Synthetic Transcription Regulation System for Orthogonal Control of Gene Expression

This work describes the development and experimental as well as mathematical characterization of a modular synthetic expression system that has compact bidirectional architecture and enables a broad range of adjustable and predictable expression outputs in S. cerevisiae. In the system, the input signal is transferred via a synthetic transcription factor (sTF) into a synthetic promoter and a defined core promoter to generate an output signal. The system activation is based on a set of bacterial DNA-binding domains, modular binding sites in the DNA and a selection of transcription activation domains.

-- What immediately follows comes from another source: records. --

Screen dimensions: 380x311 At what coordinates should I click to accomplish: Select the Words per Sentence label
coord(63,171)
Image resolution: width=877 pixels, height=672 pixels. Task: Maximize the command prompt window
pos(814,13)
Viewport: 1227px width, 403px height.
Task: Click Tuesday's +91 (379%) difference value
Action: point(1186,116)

The system tuning is achieved through selection of three separate modules, each of which enables an adjustable output signal regulation: 1) the transcription-activation domain of the sTF, 2) the binding-site modules in the output promoter, and 3) the core promoter modules which define the transcription initiation site in the output promoter. The system contains also a collection of repressor modules that together with the activation modules enable diverse control of gene expression. In contrast to most existing modular gene expression regulation systems, the present system is independent from externally added compounds. Furthermore, the system provides robust functionality that is minimally affected by growth conditions. These features should make it useful also in large scale biotechnology applications. Recent results on the expansion of the catalogue of the various parts for more complex cellular control and description of the system’s functionality beyond S. cerevisiae will be described.